===== Material for this exercise =====

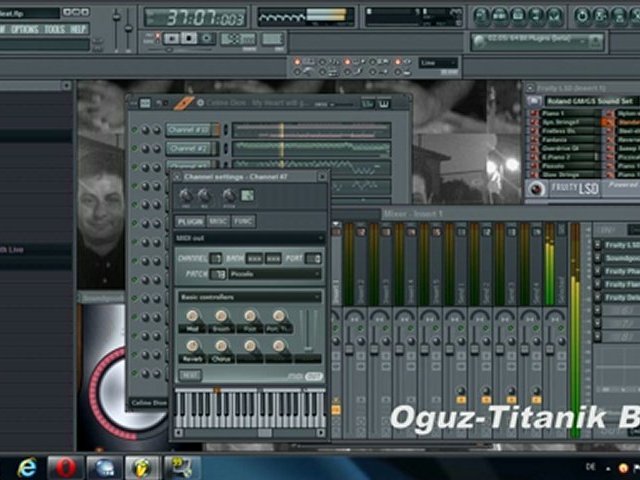Open the MIDI out plugin dropdown

point(249,239)
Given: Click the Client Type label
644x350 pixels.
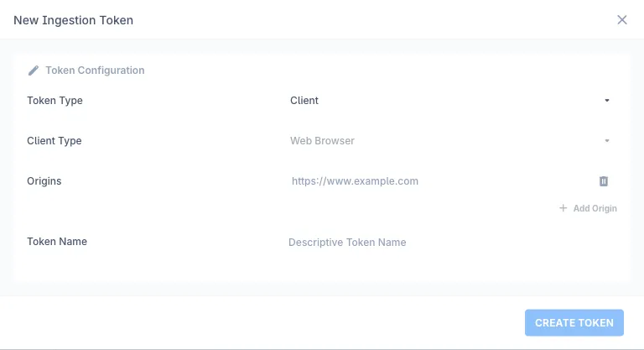Looking at the screenshot, I should [x=55, y=141].
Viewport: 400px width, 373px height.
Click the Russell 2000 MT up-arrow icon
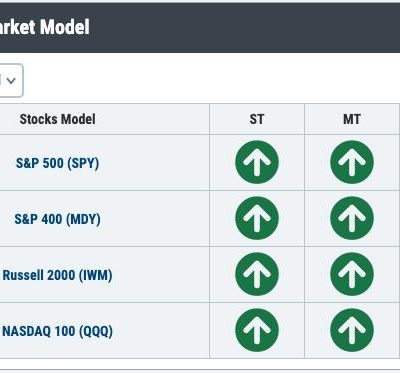point(352,274)
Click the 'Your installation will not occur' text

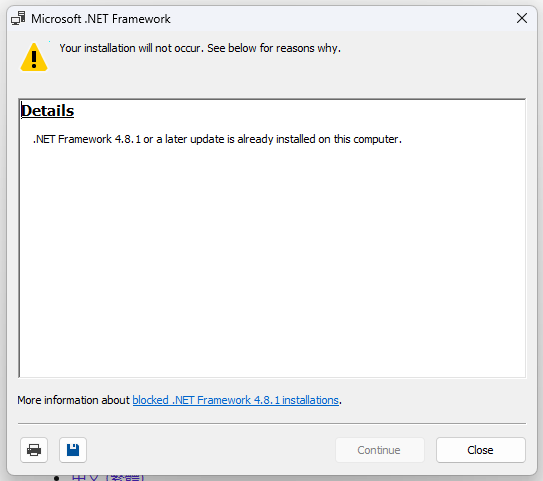click(x=200, y=48)

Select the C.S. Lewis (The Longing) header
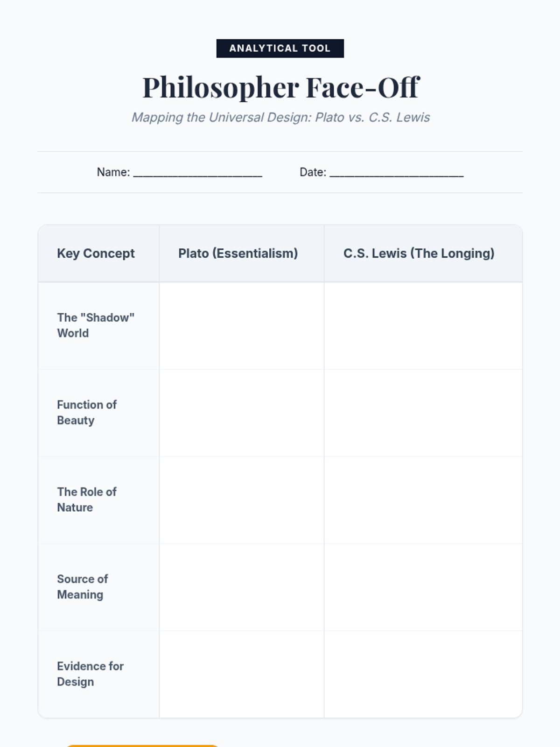tap(419, 254)
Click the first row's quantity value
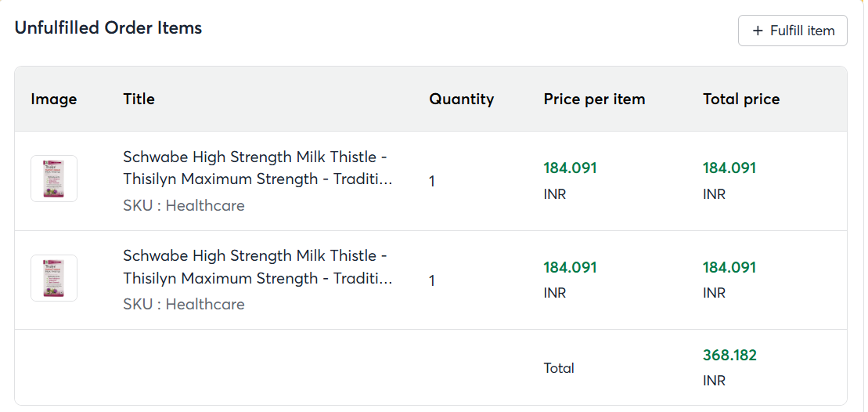This screenshot has width=868, height=412. (432, 181)
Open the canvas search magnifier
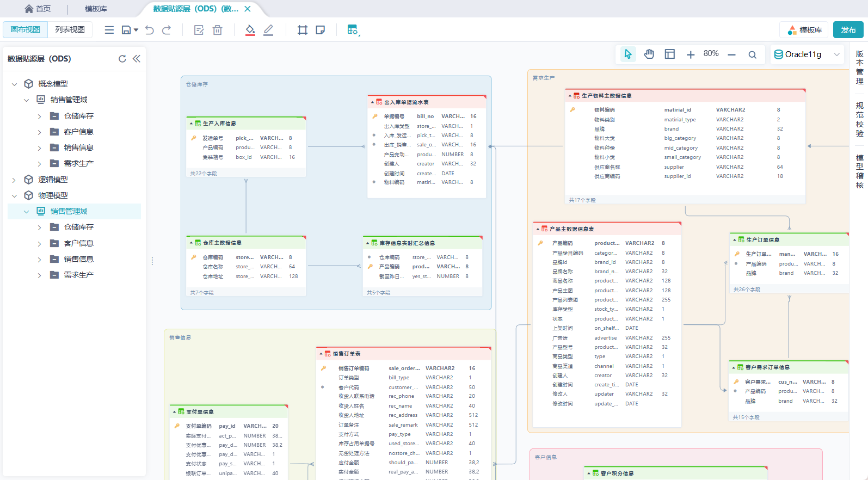The width and height of the screenshot is (868, 480). click(x=752, y=54)
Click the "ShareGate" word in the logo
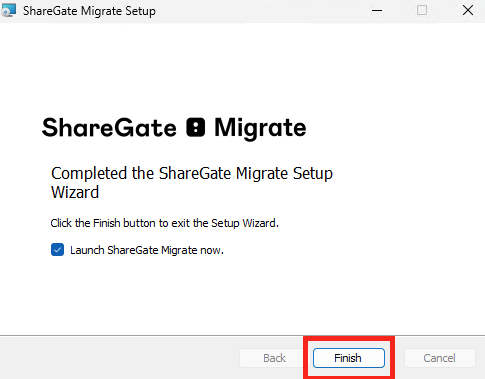Screen dimensions: 485x379 pos(109,128)
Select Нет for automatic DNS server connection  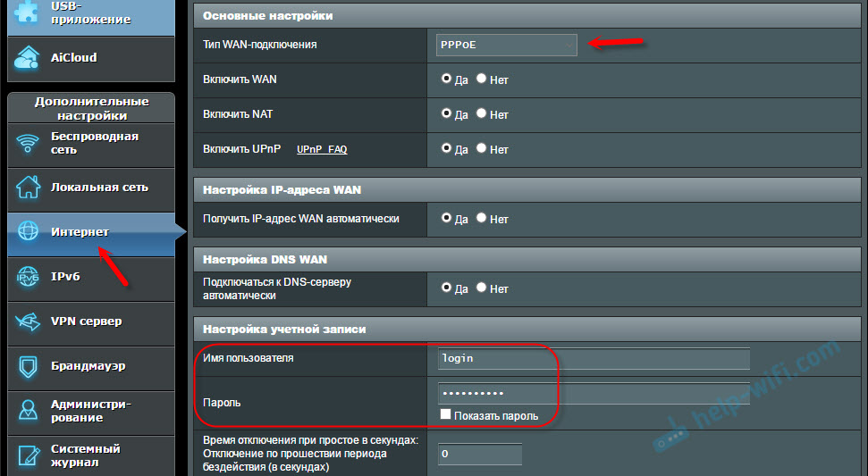pyautogui.click(x=482, y=288)
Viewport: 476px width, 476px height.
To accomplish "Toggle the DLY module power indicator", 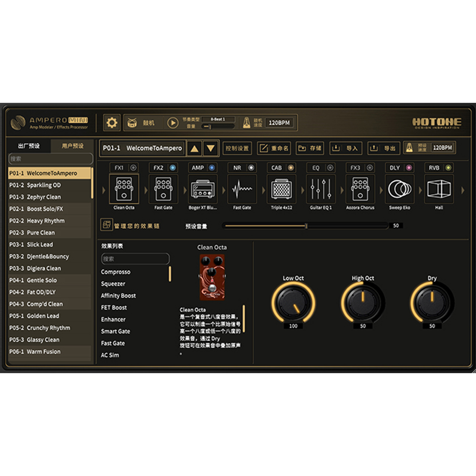I will click(x=408, y=168).
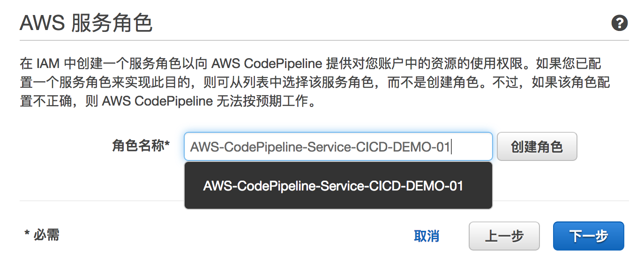Click the * 必需 required note
644x274 pixels.
click(42, 234)
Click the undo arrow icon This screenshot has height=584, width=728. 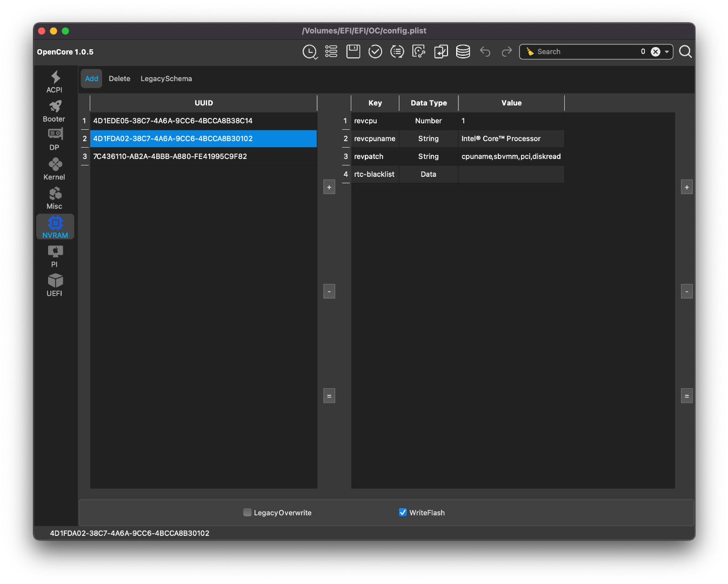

=====

= What is expected =
Go through the data and show each line that holds "Viewport".

= Your response =
Viewport: 400px width, 373px height.
Viewport: 476px width, 476px height.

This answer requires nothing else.